== RECORDS SHOWN

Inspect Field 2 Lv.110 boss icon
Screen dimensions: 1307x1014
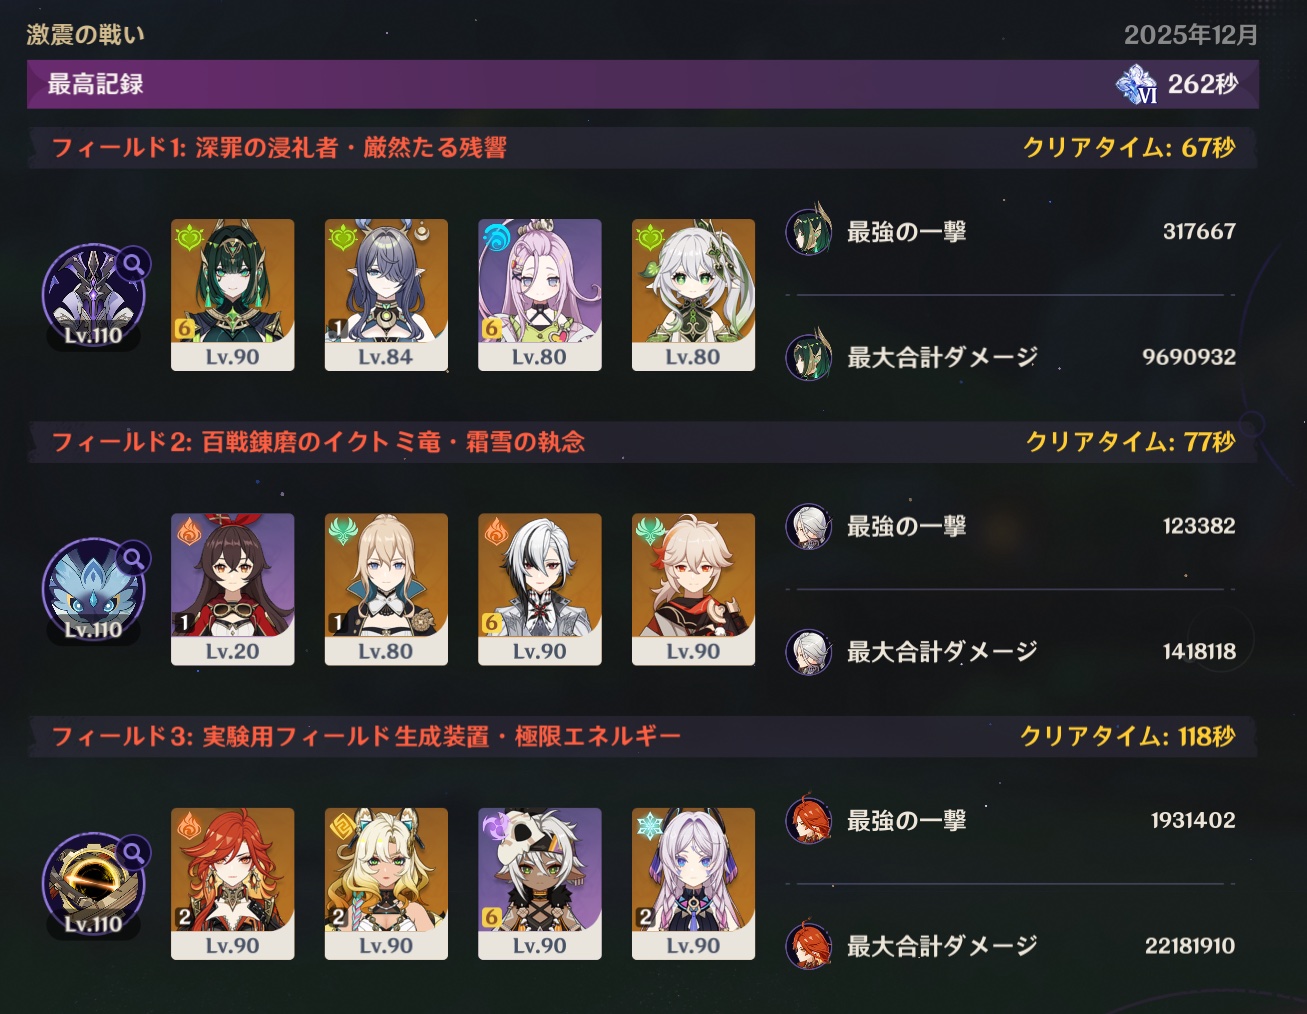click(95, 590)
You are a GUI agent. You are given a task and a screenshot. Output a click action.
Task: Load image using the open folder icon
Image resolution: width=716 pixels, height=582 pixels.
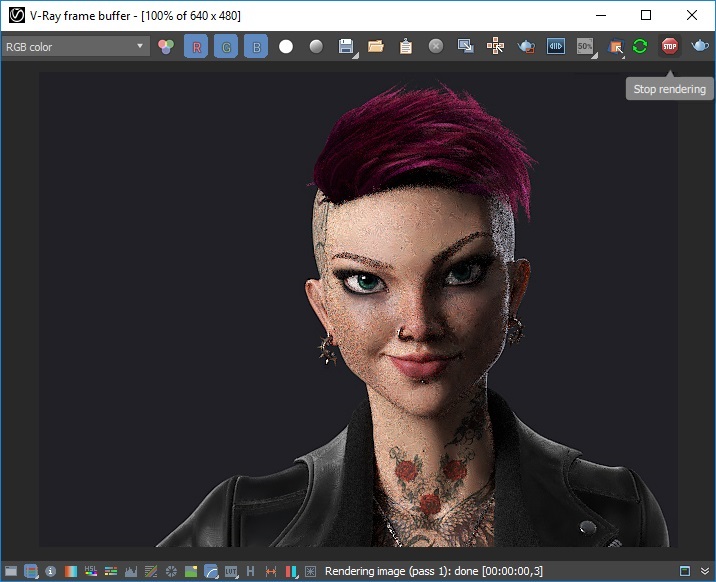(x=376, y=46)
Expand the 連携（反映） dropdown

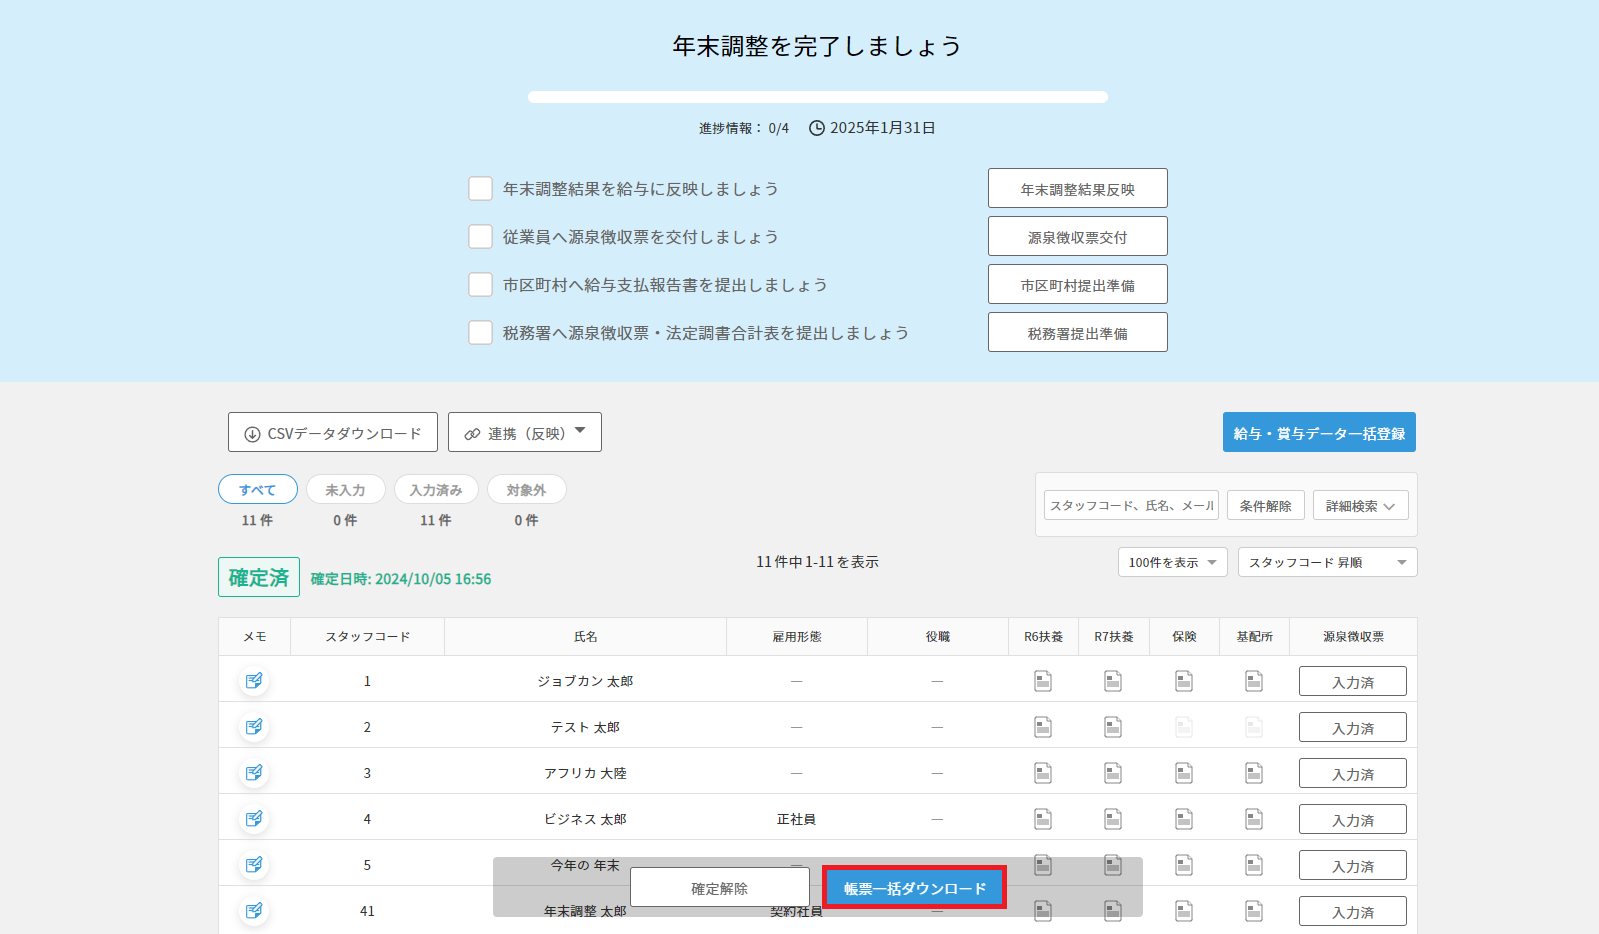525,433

====
== RECORDS SHOWN

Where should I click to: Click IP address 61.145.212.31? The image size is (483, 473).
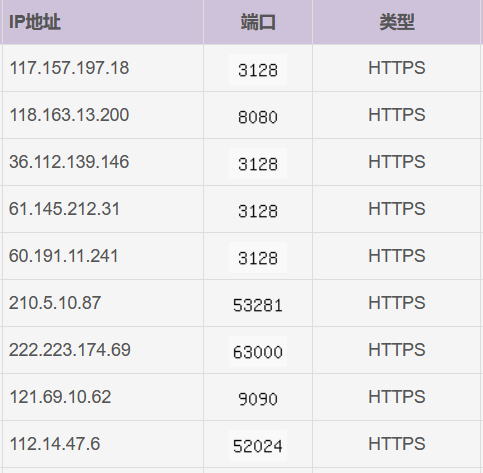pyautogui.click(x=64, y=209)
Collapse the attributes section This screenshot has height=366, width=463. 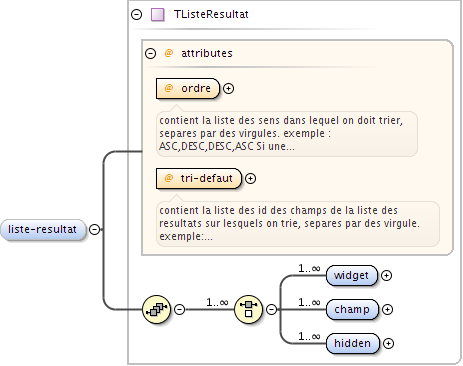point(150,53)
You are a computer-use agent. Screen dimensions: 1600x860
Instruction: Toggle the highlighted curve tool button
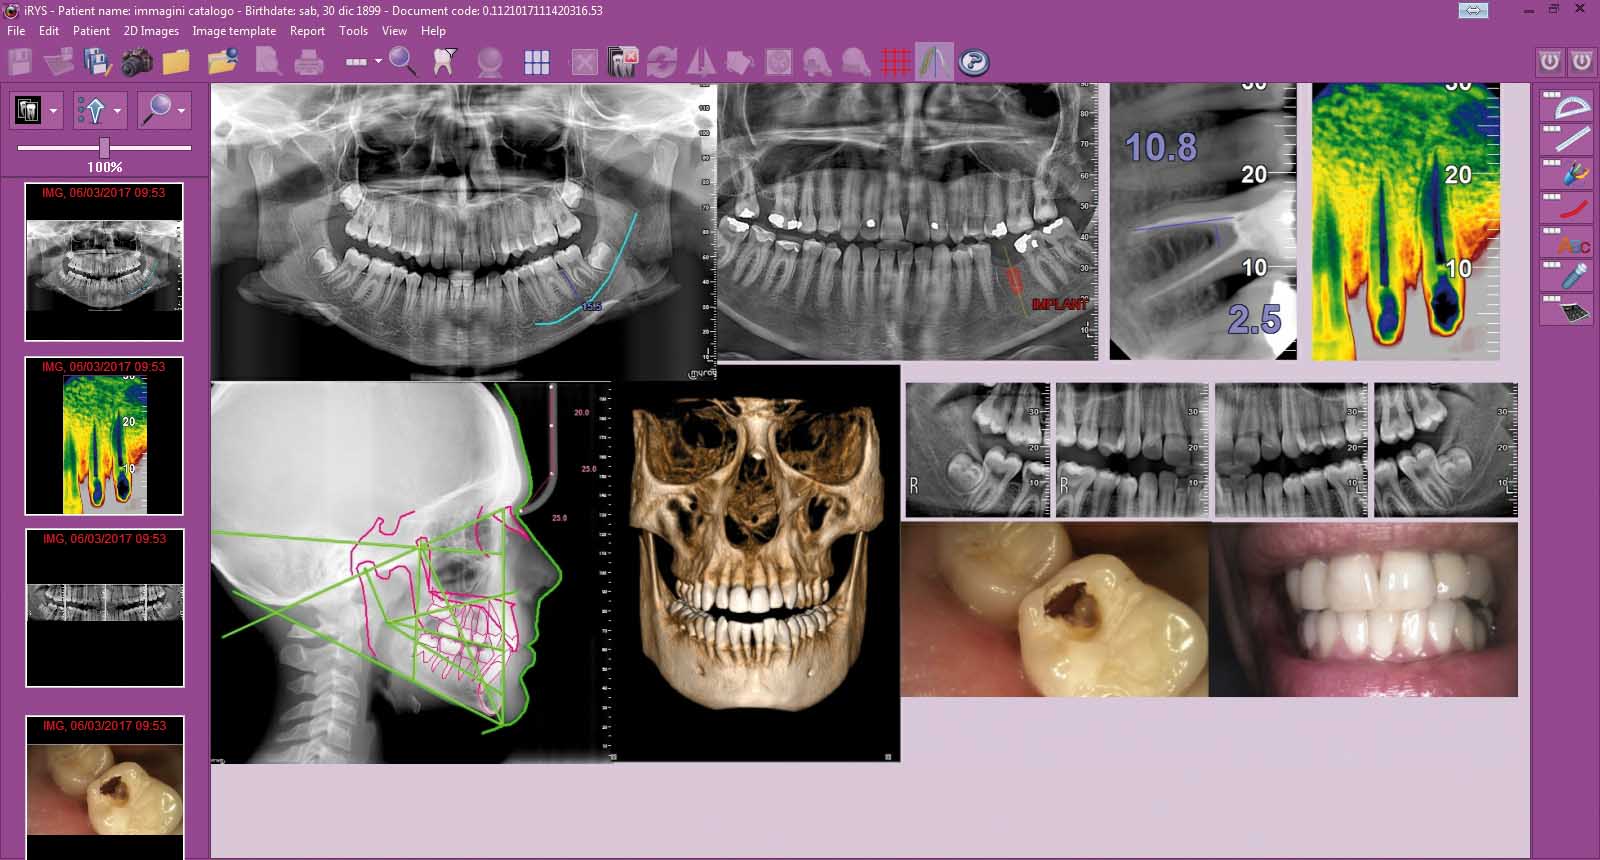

====

**PROBLEM TO SOLVE:**
Look through the entries above for the word "agent". Copy every line where it shows up.

**ANSWER SPACE:**
You are a GUI agent. You are given a task and a screenshot. Output a click action.
You are a computer-use agent. Screen dimensions: 1600x860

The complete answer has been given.